**** Input material
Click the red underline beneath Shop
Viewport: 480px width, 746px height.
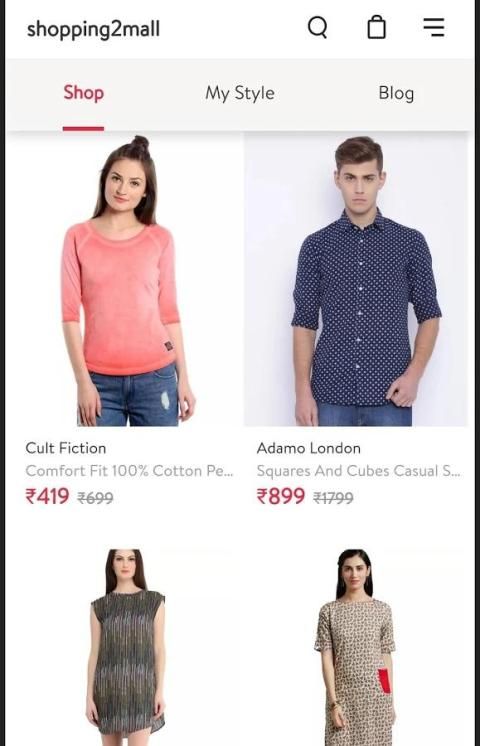pyautogui.click(x=83, y=128)
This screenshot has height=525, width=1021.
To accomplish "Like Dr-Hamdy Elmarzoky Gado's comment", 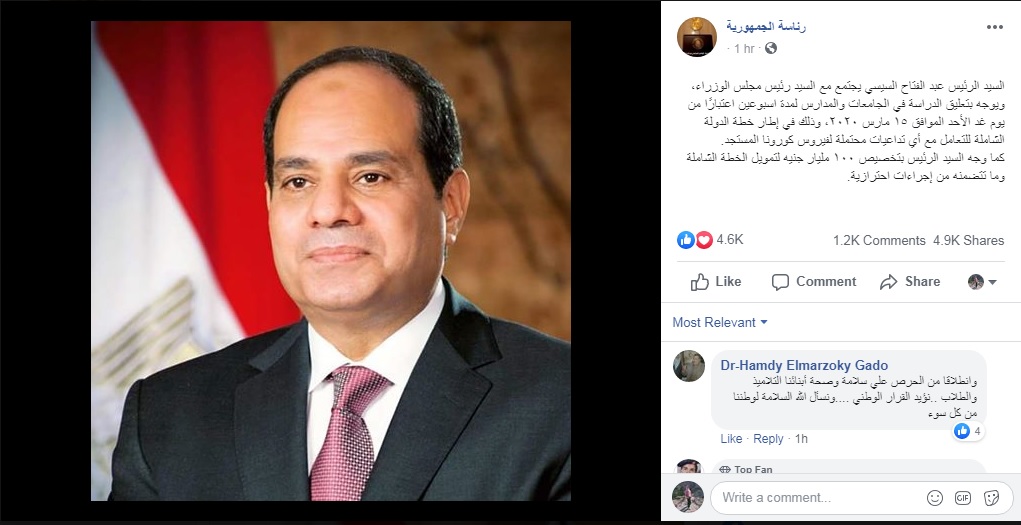I will coord(731,439).
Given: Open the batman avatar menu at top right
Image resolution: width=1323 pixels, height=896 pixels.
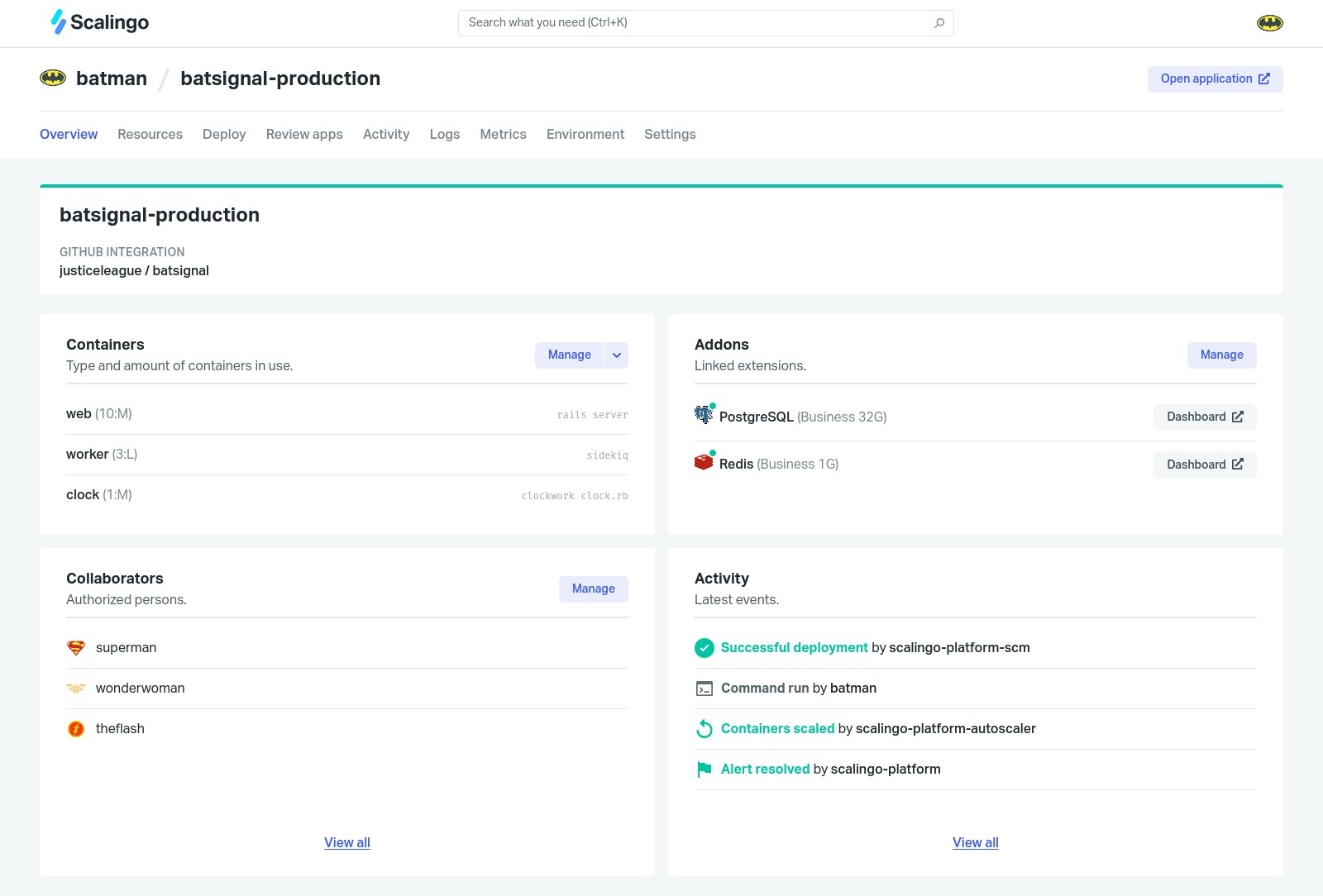Looking at the screenshot, I should [1269, 23].
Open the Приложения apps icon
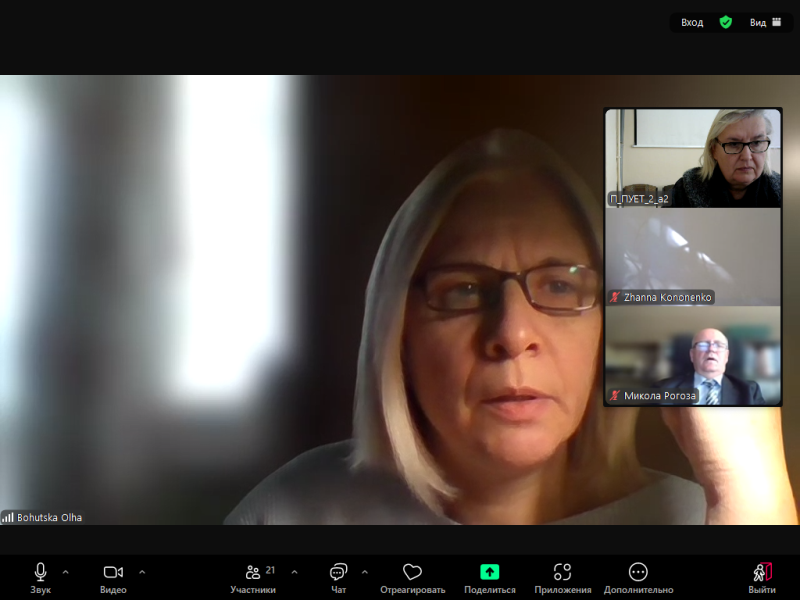The width and height of the screenshot is (800, 600). click(x=562, y=572)
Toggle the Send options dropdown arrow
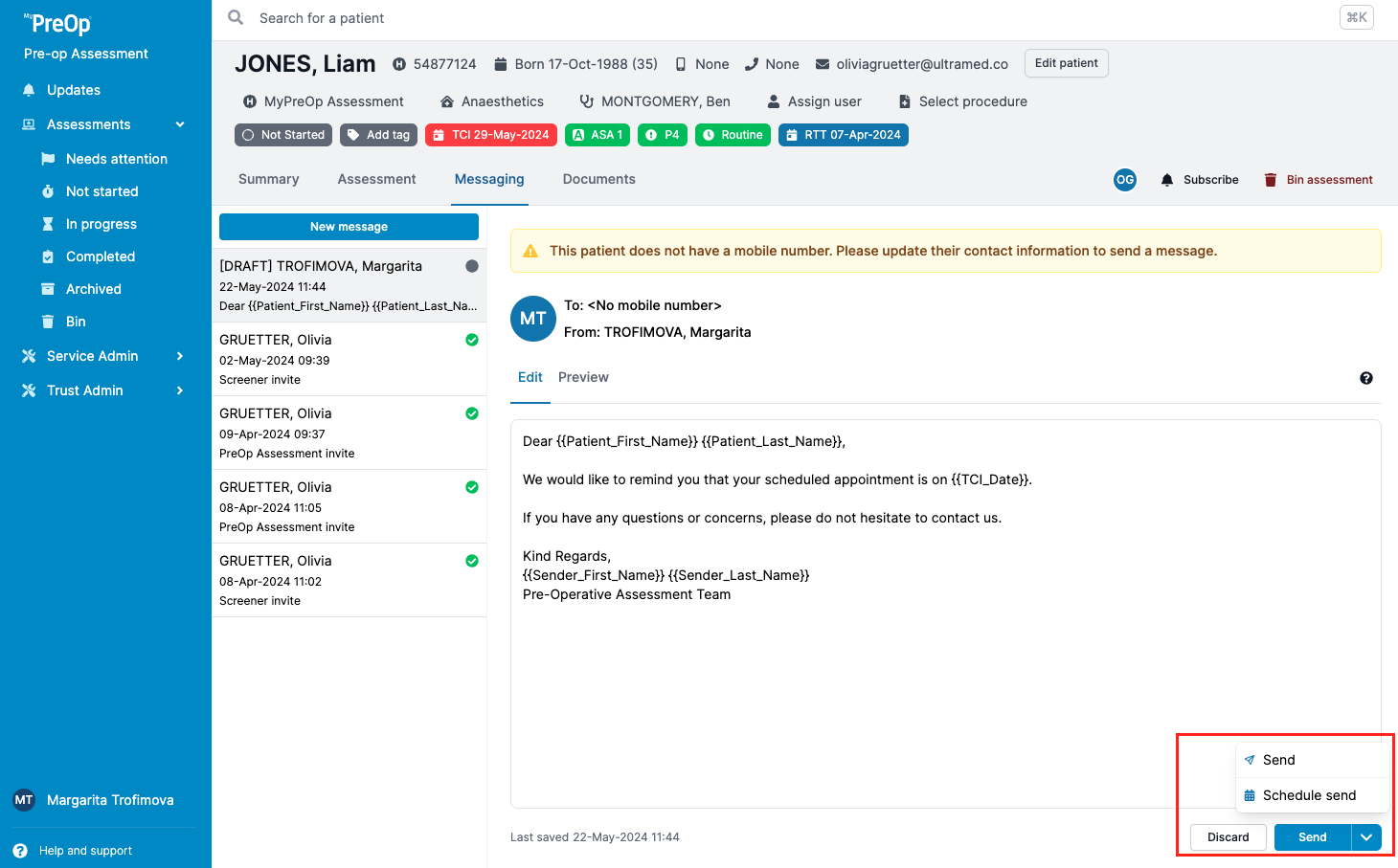 (1366, 837)
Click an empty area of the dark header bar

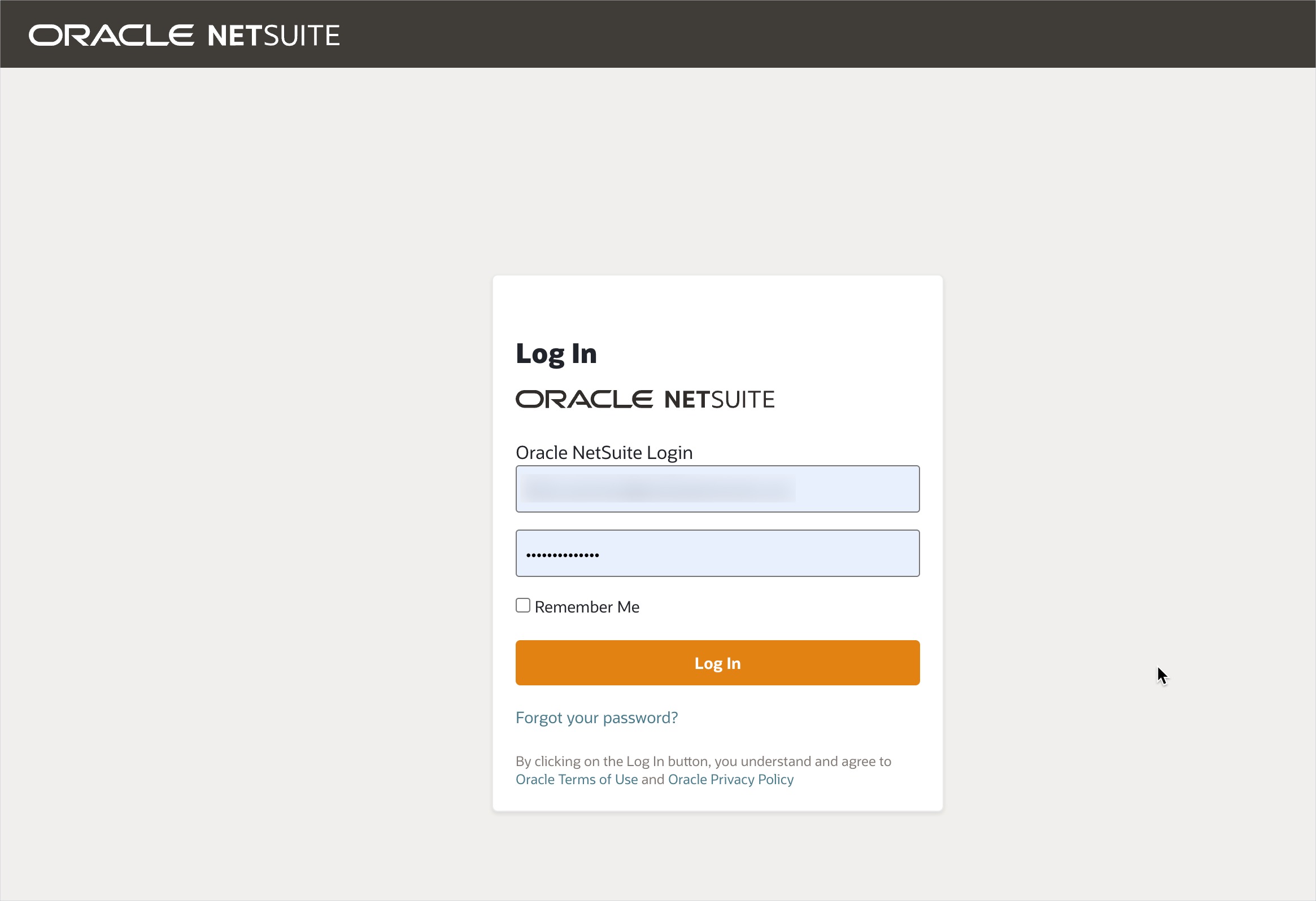pos(793,34)
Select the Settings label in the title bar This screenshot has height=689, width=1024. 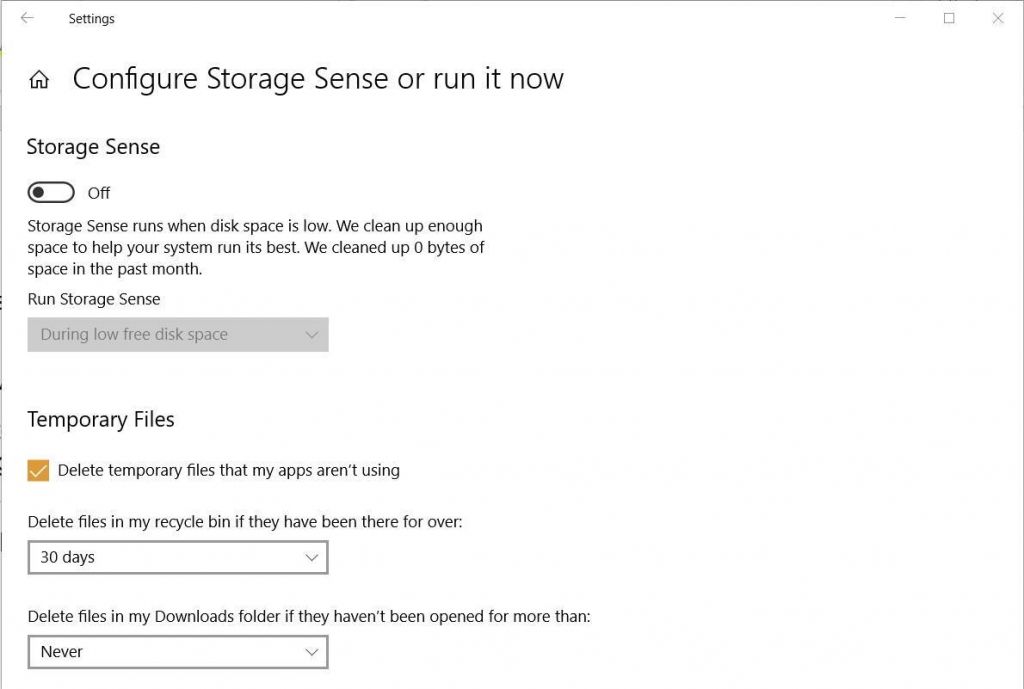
********
[What the exercise asks]
Excluding pictures, copy exactly the lines from the line containing "Toggle the Send options dropdown arrow" through the last line of the data, inclusive.

[Written reply]
Toggle the Send options dropdown arrow
 (1366, 837)
Click an empty area of the dark header bar

pos(793,34)
Select the Settings label in the title bar This screenshot has height=689, width=1024. 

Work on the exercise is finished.